Written by: | news@biospace.com | Dated: Friday, February 22nd, 2019

 

Orchard Eyes 2020 for Filing BLA for ADA-SCID Gene Therapy

 

By Alex Keown

 

Shares of Orchard Therapeutics are climbing this morning after the company announced positive results from a two-year follow up of the company’s stem cell gene therapy for the treatment of severe combined immune deficiency due to adenosine deaminase deficiency (ADA-SCID).

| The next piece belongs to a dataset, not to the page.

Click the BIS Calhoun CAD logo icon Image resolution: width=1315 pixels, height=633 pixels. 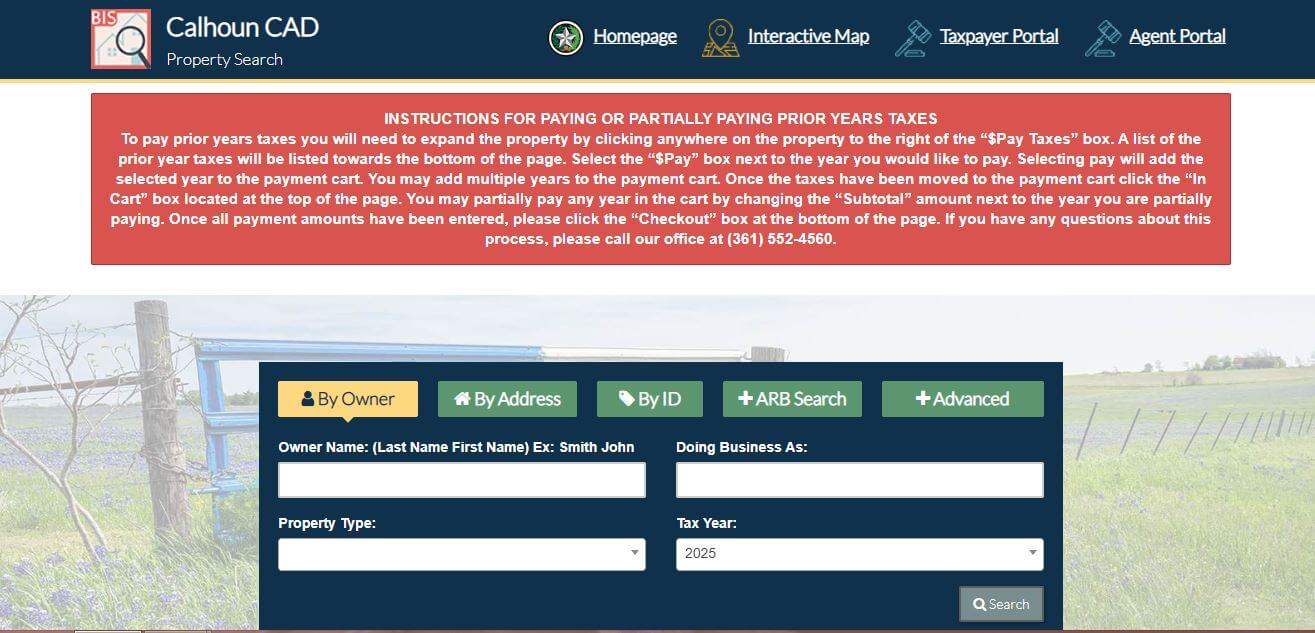pyautogui.click(x=120, y=39)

This morning the London-based company announced the follow-up data from its registrational trial of OTL-101, an ex vivo, autologous, gene therapy candidate. The trial hit its primary endpoints, Orchard said. The company said the data in the 20 patient study showed 100 percent overall survival and 100 percent event-free survival in comparison to a historical standard of care from a historical control group. These durable results continue to be seen with some of these patients who are approaching five years of follow up. Additionally, the company said overall survival was 12 percent better than hematopoietic stem cell transplantation (HSCT), while event-free survival was 44 percent better than (HSCT). As a result, Orchard is preparing to file for a Biologics License Application in 2020.

ADA-SCID is a rare and life-threatening inherited disease caused by mutations in the ADA gene. Deficiencies of the ADA enzyme leads to dysfunction of cells of the immune system. As a result of these dysfunctions, patients with ADA-SCID are unable to fight off and frequently succumb to complications from bacterial, viral and fungal infections. Last year Orchard gained the rare disease gene therapy portfolio from GlaxoSmithKline that included Strimvelis, the first autologous ex vivo gene therapy for children with ADA-SCID.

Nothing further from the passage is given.